Generalisation to new scenarios: A related issue occurs when LLMs encounter unfamiliar scenarios. While LLMs demonstrate some ability to generalise to new scenarios and to new tasks, researchers have noted that LLM reasoning skills significantly decline when they encounter scenarios or tasks that are significantly different to those they encountered in training (sometimes referred to as “out of distribution”). Unfortunately, the scenarios that might be “out of distribution” for a particular LLM (or any AI model) may not be apparent to its users, deployers or even its developers before the failure is seen in the real world.
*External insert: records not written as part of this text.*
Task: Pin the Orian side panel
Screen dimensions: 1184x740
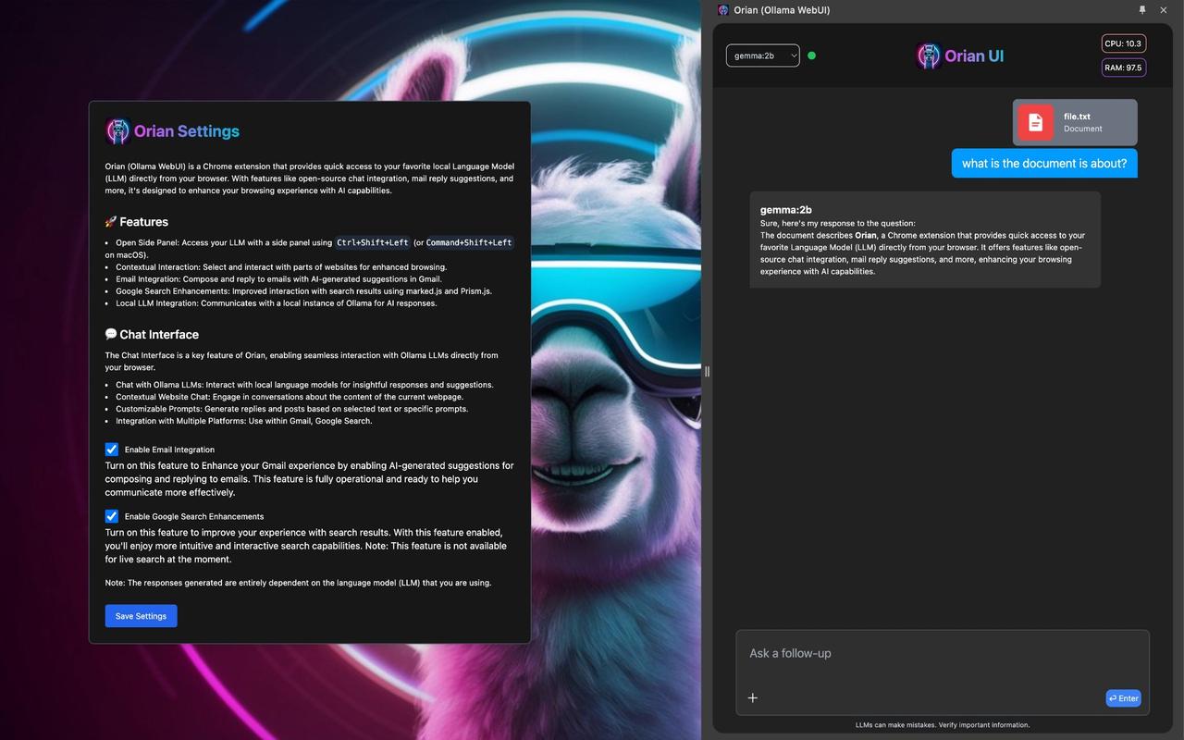Action: [1142, 10]
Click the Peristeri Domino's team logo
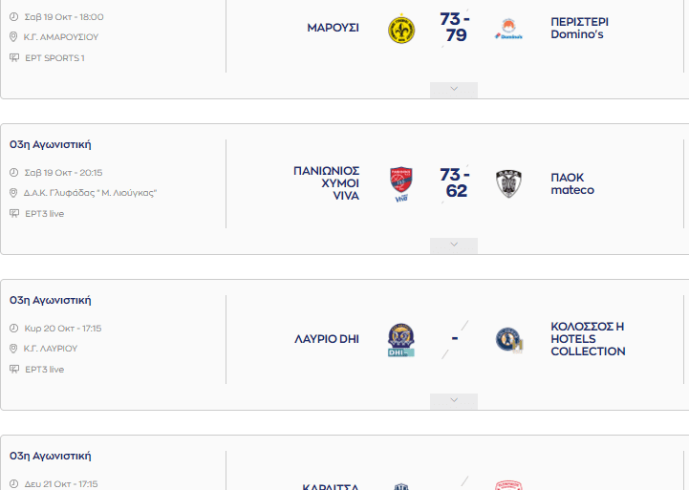 [x=508, y=30]

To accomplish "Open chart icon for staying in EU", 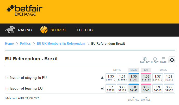I will 103,78.
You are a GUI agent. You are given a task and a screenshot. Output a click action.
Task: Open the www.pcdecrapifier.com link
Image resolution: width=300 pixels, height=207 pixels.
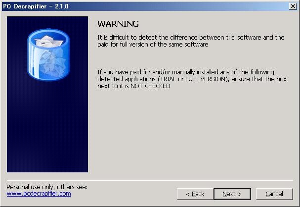click(39, 194)
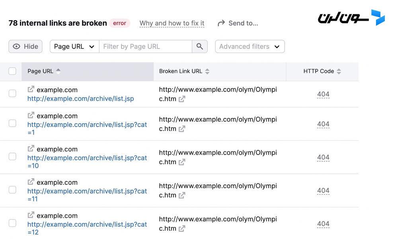Open the Page URL filter dropdown
The height and width of the screenshot is (239, 398).
(x=74, y=47)
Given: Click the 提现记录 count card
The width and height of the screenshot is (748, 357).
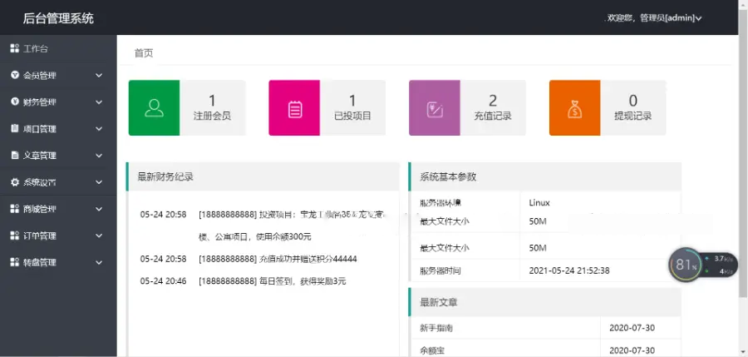Looking at the screenshot, I should click(608, 107).
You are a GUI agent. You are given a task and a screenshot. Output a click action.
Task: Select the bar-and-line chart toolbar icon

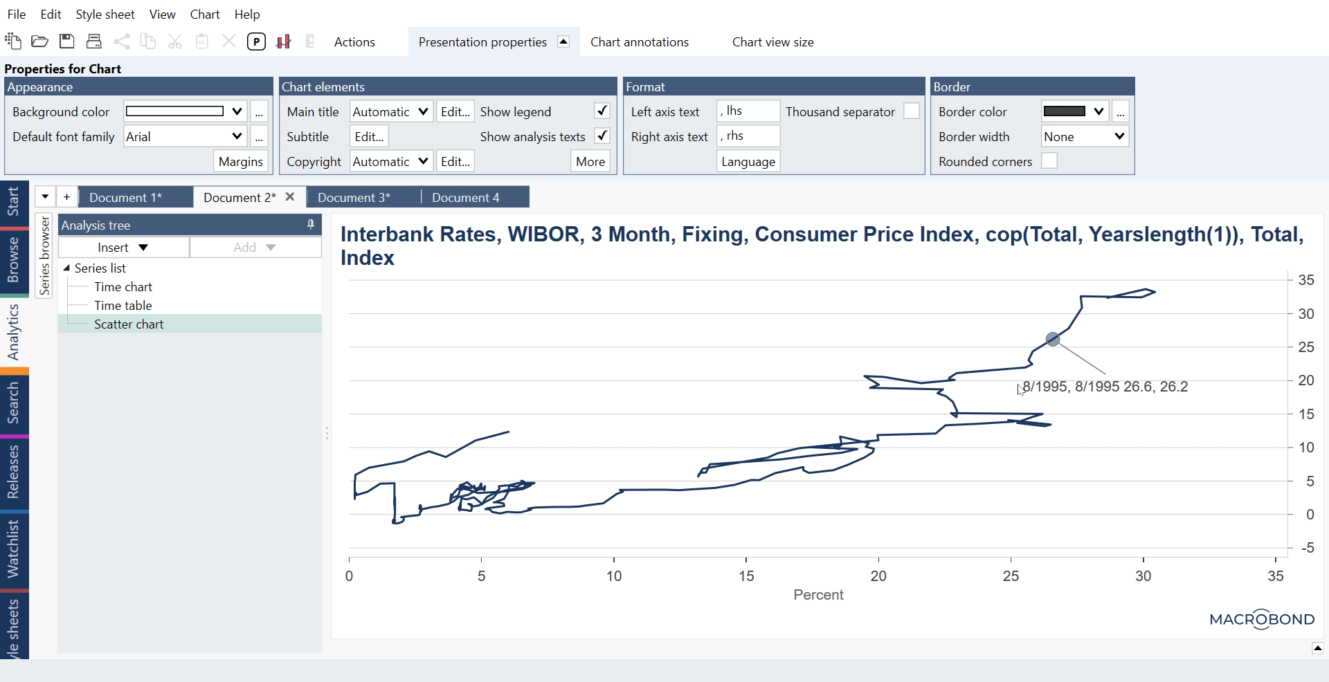coord(283,42)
RAG is no panacea, but does increase reliability and accuracy

Retrieval Augmentation Generation (or RAG for those who like an acronym) is a technique that enables LLMs to access information that was not included in its original training data. This is often achieved by taking the user’s query to run some type of search and then providing the LLM with both the user’s query and the top results from the search. In this way, the LLM is able to formulate answers that can take into account not only more recent information but also information in specialised databases (such as a company’s internal knowledge) that never made it into the original training data.

However, this approach is far from foolproof. For example, many implementations of RAG rely on a type of search called vector search (sometimes referred to as semantic search). A vector search tries to locate extracts that are semantically similar to the user’s query. Although the results of a vector search can sometime be very impressive, it can also result both in false positives (ie, irrelevant results) and false negatives (ie, missing relevant results).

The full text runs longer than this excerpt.